(Saved entries)
== Segment start ==
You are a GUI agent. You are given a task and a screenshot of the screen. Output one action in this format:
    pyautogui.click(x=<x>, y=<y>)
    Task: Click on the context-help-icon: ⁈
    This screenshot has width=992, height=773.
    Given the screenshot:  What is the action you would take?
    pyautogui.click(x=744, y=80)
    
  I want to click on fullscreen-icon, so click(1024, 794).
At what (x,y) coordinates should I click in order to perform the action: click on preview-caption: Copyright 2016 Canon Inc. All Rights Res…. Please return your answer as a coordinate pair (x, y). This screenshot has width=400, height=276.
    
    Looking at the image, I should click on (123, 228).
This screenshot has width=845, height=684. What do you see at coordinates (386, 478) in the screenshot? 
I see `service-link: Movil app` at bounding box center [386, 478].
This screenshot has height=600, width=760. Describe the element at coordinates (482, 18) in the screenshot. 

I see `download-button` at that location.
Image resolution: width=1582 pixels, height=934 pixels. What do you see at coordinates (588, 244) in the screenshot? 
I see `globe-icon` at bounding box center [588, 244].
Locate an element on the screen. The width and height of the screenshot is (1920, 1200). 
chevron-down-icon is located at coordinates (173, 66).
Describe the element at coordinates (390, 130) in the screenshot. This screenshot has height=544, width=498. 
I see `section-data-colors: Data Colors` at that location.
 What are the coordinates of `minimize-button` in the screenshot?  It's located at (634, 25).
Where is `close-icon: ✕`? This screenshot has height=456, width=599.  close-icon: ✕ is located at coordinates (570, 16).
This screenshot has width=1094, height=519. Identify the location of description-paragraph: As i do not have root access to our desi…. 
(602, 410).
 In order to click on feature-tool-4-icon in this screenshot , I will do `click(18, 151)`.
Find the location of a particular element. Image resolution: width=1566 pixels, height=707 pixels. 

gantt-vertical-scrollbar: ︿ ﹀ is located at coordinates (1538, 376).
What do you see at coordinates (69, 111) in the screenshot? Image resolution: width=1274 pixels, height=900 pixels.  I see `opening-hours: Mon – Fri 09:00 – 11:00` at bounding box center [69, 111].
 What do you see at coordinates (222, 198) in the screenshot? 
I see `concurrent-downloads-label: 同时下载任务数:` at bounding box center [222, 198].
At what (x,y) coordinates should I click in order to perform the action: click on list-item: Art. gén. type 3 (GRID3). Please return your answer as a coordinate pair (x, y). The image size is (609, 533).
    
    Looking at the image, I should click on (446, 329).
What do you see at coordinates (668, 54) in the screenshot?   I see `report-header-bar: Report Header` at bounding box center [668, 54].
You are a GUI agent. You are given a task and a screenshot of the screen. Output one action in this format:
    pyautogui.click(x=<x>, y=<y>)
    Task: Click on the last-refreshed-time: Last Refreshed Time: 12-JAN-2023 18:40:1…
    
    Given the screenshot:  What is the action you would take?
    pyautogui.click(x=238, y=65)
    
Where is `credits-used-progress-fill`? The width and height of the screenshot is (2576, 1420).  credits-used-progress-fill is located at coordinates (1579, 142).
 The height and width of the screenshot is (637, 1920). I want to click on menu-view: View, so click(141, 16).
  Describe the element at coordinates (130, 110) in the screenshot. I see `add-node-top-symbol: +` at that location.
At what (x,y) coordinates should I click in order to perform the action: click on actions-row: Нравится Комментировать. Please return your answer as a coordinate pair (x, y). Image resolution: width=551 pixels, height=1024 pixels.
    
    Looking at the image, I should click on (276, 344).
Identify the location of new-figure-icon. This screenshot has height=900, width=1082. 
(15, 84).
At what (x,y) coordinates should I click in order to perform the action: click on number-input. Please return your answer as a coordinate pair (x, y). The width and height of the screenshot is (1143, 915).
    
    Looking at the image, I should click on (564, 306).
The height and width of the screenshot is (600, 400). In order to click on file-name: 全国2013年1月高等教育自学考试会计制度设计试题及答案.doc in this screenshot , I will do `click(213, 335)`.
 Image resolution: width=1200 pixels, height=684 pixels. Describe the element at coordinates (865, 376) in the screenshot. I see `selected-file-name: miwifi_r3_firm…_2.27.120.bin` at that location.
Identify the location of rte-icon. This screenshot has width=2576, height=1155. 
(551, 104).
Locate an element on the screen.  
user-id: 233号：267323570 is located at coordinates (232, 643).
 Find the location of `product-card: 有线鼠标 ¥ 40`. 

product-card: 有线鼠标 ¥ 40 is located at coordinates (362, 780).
== Segment end ==
_Description of the task_
Convert the lines of the material, from the line with "What are the" up to and including the line with "Describe the element at coordinates (130, 110)", into a JSON list of strings with one string per line. Leave out blank lines.

_Exercise solution_
[
  " What are the coordinates of `minimize-button` in the screenshot?  It's located at (634, 25).",
  "Where is `close-icon: ✕`? This screenshot has height=456, width=599.  close-icon: ✕ is located at coordinates (570, 16).",
  "This screenshot has width=1094, height=519. Identify the location of description-paragraph: As i do not have root access to our desi…. ",
  "(602, 410).",
  " In order to click on feature-tool-4-icon in this screenshot , I will do `click(18, 151)`.",
  "Find the location of a particular element. Image resolution: width=1566 pixels, height=707 pixels. ",
  "gantt-vertical-scrollbar: ︿ ﹀ is located at coordinates (1538, 376).",
  "What do you see at coordinates (69, 111) in the screenshot? Image resolution: width=1274 pixels, height=900 pixels.  I see `opening-hours: Mon – Fri 09:00 – 11:00` at bounding box center [69, 111].",
  " What do you see at coordinates (222, 198) in the screenshot? ",
  "I see `concurrent-downloads-label: 同时下载任务数:` at bounding box center [222, 198].",
  "At what (x,y) coordinates should I click in order to perform the action: click on list-item: Art. gén. type 3 (GRID3). Please return your answer as a coordinate pair (x, y). The image size is (609, 533).",
  "    Looking at the image, I should click on (446, 329).",
  "What do you see at coordinates (668, 54) in the screenshot?   I see `report-header-bar: Report Header` at bounding box center [668, 54].",
  "You are a GUI agent. You are given a task and a screenshot of the screen. Output one action in this format:",
  "    pyautogui.click(x=<x>, y=<y>)",
  "    Task: Click on the last-refreshed-time: Last Refreshed Time: 12-JAN-2023 18:40:1…",
  "    Given the screenshot:  What is the action you would take?",
  "    pyautogui.click(x=238, y=65)",
  "Where is `credits-used-progress-fill`? The width and height of the screenshot is (2576, 1420).  credits-used-progress-fill is located at coordinates (1579, 142).",
  " The height and width of the screenshot is (637, 1920). I want to click on menu-view: View, so click(141, 16).",
  "  Describe the element at coordinates (130, 110) in the screenshot. I see `add-node-top-symbol: +` at that location."
]